Have Lots of Rain This Summer? Create Your Own Dry Stream! (From Spirit of Stone)

Western PA has been getting a lot of rain this summer. As in, I can’t remember the last day it wasn’t raining! And while my tomatoes are loving it, I’m definitely not. Many other plants and landscapes suffer from this amount of rain. My peppers now have a permanent home in some containers on my roof-covered front porch.

I live on a hill, so most of the runoff I see flows right down my street. But what happens if all your rainfall has nowhere to go? Dry streams, according to Spirit of Stone author Jan Johnsen, are the perfect solution to excess rain runoff and garden runoff. You typically won’t see a steady stream of water in your dry stream unless there’s a serious amount of water. But even a little bit of rain will make your stones glisten, and your garden will thank you later. Plus, dry streams also happen to be a “unique, sustainable way to incorporate natural rocks in the garden.” And Jan really has a thing for natural stone (check out her book)!

Here’s some tips from Jan’s book on how to create your own backyard dry stream.

It is not too difficult to create a dry stream. You must have a sufficient number of fairly large-size rocks (about 12–18″ long), a roll of filter fabric and gravel to fill in the stream. First, lay out a slightly curving trench and widen it at certain sections. The shape and alignment of a dry stream is important in making it look natural. Think of how water moves through a landscape; streams in nature are not straight channels, they meander back and forth. So make your stream a curving line and be sure to include a wider section where the invisible water “pools.” This pool provides a place where you can set larger rocks and maybe an eye-catching plant.

The width of the trench should vary. You can make part of it as narrow as 16″ wide (before placing rocks) and other sections as wide as you want. Excavate the trench at least 10–14″ deep (or more, if it is meant to act as a deep catch basin). Place the soil from the excavated area on the sides of the stream. I place more soil on the far side of the stream to create a higher plant bed there. This creates interest and works especially well with plants that drape over rocks because they will not grow into the stream bed.

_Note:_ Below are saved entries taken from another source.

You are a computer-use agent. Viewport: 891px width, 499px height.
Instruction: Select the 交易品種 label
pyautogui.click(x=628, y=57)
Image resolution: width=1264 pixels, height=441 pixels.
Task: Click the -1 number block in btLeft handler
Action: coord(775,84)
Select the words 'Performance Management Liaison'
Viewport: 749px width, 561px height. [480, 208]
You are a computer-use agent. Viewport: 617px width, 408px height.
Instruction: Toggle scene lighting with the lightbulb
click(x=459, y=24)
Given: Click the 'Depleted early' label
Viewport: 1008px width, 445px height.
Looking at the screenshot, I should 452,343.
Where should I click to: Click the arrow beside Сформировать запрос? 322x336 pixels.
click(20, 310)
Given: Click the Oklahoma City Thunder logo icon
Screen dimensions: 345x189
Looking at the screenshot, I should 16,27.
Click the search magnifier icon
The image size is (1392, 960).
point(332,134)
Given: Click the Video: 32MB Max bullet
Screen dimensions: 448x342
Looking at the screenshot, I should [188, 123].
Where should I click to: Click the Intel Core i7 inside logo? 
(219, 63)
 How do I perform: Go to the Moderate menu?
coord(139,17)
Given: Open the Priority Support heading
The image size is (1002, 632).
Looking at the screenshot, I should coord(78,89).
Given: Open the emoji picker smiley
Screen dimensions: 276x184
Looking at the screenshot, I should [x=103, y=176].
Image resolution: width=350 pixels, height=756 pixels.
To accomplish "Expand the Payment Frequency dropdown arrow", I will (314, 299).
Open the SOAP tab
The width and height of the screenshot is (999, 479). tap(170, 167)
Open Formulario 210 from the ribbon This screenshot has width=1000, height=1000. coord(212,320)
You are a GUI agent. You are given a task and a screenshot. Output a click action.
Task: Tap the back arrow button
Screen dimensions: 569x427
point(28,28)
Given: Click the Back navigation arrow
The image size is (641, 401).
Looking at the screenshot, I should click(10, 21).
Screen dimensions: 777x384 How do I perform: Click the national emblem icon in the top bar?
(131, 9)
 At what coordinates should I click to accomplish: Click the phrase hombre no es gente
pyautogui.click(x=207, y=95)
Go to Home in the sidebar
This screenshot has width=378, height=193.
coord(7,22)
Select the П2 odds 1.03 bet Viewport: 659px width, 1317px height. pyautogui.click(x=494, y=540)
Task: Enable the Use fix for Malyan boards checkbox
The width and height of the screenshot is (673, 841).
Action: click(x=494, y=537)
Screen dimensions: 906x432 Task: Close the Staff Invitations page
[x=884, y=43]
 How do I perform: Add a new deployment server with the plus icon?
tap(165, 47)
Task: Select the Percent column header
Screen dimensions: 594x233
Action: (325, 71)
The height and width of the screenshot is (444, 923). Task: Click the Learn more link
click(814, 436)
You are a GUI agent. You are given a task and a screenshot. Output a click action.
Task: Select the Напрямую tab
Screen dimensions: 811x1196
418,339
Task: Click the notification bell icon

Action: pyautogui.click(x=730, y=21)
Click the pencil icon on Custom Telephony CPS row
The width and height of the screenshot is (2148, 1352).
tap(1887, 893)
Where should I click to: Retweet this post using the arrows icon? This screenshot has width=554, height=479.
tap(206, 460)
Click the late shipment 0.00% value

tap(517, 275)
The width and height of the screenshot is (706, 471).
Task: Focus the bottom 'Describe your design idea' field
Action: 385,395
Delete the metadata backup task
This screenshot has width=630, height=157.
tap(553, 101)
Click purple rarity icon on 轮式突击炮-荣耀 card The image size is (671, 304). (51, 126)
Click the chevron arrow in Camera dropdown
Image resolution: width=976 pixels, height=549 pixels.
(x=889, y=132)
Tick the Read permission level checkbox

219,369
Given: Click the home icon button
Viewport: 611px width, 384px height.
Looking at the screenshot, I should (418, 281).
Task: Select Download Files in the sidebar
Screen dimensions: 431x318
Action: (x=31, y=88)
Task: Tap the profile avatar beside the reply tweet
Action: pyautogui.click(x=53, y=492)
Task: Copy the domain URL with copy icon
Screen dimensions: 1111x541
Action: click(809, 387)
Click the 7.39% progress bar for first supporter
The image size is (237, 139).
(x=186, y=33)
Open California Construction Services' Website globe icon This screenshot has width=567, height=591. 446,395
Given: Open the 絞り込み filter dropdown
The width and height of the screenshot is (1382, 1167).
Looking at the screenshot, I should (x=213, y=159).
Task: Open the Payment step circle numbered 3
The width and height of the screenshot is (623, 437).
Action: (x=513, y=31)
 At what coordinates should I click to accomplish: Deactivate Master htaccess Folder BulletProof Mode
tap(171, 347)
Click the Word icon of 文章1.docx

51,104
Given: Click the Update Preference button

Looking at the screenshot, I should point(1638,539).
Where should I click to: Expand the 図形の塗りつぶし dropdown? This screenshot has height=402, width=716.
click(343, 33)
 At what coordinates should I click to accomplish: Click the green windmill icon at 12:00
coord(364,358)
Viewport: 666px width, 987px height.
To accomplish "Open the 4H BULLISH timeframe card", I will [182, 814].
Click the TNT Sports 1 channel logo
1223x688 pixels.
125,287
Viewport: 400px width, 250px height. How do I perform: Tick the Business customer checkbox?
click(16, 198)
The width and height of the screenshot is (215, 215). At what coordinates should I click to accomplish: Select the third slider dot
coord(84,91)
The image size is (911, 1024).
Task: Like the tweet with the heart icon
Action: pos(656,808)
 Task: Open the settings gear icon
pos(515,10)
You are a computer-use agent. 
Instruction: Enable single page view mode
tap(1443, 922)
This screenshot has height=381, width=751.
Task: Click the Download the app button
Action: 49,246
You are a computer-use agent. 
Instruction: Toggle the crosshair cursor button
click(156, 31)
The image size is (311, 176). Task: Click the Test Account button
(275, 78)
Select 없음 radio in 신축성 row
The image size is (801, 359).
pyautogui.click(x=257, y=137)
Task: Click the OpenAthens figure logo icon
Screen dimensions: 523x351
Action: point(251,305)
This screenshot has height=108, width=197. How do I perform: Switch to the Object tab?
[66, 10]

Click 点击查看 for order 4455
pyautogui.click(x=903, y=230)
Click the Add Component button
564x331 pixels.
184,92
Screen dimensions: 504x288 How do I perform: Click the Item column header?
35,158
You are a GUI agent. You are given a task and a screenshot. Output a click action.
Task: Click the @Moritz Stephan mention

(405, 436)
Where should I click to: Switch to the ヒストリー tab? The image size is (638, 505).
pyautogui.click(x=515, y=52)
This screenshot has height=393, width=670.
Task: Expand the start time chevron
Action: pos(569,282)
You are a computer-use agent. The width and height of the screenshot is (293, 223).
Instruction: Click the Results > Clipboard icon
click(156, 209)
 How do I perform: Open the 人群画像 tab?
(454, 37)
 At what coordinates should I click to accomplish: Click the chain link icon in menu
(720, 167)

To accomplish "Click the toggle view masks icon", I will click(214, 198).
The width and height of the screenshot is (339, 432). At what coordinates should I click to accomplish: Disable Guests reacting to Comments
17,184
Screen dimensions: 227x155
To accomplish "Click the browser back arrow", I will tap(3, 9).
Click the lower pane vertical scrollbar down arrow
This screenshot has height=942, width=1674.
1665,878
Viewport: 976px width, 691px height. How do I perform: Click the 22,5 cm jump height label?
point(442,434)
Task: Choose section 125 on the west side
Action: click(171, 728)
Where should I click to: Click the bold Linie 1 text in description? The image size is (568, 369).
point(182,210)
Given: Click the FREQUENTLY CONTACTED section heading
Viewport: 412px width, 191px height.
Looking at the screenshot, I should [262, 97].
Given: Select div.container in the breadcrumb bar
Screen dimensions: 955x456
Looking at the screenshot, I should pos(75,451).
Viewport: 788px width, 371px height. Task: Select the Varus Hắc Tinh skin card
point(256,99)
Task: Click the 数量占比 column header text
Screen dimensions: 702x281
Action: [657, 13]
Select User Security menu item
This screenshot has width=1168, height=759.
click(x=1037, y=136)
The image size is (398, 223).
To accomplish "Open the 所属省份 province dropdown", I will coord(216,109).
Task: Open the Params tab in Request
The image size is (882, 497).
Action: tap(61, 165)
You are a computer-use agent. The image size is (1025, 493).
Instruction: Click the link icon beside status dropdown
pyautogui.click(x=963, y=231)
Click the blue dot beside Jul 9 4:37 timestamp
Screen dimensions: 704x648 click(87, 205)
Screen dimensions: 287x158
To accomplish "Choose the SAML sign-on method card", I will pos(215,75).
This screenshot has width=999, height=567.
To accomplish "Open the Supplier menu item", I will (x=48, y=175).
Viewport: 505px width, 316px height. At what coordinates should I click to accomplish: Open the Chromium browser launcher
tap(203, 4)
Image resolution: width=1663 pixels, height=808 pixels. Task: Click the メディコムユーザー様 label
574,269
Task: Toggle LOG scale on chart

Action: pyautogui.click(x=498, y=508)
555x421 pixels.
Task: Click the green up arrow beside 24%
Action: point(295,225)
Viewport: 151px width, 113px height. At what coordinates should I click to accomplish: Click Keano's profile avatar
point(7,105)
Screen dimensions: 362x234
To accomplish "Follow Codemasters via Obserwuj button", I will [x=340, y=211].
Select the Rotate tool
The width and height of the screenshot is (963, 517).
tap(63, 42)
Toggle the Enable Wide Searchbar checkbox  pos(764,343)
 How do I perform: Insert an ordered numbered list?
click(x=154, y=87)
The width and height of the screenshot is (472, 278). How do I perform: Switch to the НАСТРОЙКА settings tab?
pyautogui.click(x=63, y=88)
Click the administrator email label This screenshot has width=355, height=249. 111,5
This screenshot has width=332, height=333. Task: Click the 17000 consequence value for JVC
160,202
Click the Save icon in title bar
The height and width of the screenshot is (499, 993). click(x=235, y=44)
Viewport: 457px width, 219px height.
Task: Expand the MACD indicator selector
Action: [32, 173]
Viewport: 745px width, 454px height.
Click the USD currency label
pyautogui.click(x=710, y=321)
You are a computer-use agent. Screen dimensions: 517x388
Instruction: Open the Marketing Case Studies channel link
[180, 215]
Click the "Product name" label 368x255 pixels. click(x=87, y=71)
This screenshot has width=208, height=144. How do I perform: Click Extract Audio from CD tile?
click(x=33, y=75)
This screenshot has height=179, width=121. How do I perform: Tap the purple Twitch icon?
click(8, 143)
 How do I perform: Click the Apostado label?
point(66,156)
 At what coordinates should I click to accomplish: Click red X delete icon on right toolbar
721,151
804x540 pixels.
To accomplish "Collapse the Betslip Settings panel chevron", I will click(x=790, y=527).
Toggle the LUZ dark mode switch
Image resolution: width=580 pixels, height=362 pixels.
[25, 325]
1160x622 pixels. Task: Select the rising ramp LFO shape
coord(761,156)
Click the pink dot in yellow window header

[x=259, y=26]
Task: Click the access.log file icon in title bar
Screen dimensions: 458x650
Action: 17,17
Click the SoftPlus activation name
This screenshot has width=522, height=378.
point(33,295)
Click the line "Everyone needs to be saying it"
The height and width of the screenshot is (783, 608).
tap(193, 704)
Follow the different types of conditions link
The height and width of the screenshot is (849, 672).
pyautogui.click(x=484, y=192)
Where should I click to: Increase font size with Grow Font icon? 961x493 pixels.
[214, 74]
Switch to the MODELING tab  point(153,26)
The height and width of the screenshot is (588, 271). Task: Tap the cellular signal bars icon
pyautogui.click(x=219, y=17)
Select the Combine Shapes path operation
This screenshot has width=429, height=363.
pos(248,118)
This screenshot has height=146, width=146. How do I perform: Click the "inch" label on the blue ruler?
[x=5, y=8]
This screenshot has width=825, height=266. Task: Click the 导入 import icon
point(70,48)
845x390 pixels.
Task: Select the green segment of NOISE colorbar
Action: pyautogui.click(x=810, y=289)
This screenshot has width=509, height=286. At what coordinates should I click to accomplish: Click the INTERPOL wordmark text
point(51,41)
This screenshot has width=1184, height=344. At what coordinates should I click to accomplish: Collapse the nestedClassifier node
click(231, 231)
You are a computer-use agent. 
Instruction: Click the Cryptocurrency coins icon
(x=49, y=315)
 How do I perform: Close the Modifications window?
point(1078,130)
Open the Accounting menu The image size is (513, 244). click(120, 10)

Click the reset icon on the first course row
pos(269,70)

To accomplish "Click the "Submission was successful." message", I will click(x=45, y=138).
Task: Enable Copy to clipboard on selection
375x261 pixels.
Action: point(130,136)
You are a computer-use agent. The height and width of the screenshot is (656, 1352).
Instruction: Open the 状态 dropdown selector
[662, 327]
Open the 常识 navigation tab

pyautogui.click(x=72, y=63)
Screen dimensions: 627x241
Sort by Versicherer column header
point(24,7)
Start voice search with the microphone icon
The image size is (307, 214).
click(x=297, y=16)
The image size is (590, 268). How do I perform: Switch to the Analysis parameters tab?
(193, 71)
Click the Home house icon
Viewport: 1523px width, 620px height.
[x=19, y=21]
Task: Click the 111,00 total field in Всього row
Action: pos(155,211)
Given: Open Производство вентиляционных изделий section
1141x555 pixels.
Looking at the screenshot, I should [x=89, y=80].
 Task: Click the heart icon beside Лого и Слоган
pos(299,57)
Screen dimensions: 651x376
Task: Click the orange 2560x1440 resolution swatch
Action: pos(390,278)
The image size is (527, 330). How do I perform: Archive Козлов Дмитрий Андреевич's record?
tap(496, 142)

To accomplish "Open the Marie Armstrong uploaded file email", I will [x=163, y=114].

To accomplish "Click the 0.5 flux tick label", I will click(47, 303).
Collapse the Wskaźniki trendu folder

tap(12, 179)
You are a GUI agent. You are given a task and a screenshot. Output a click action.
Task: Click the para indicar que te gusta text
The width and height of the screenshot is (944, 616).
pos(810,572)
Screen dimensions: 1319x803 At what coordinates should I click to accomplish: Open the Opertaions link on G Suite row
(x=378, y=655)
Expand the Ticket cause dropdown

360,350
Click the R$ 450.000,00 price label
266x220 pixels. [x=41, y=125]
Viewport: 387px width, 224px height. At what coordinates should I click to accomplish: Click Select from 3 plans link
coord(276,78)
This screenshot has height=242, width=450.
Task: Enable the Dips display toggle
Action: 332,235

Line the entire trench with filter fabric (not plastic!) and extend it beyond the sides. Set large-size rocks along the stream bank atop the filter fabric. The rocks will be partially covered by the gravel and stone, so no need to worry about how their bases look. You can have the stones protrude higher than the outside ground level or plant bed. It depends on the look you want to create. Jutting rocks have a rugged appearance and create a dynamic look, especially in modern settings. Feel free to experiment with the border stones as you place them. There is no incorrect way of doing it! After they are placed, backfill behind the rocks with good quality soil. The soil may be brought up close to the top of the rocks that border the dry stream, if you want. The soil should not be too clayey and be able to sustain healthy plants or lawn.

Fill the trench with 1/4–1/2″ gravel or similar. In very wet situations, add a few inches of gravel, install a 4”-diameter subsurface pipe atop this layer of gravel and connect to an underground catch basin. Then fill the trench almost to the top of the stream. Atop the gravel, carefully install a single layer of rounded pebbles of your choice. The stones contrast beautifully with the rocks on both sides of the stream. You can also use rocks of various sizes as a topper as well. Planting along the sides of your dry stream is the fun part. Purchase Jan’s book to see her selected plantings!

While my own garden space (if you can call it that) is only about 3’x4′, I dream of having my very own dry stream/stone feature. Maybe someday!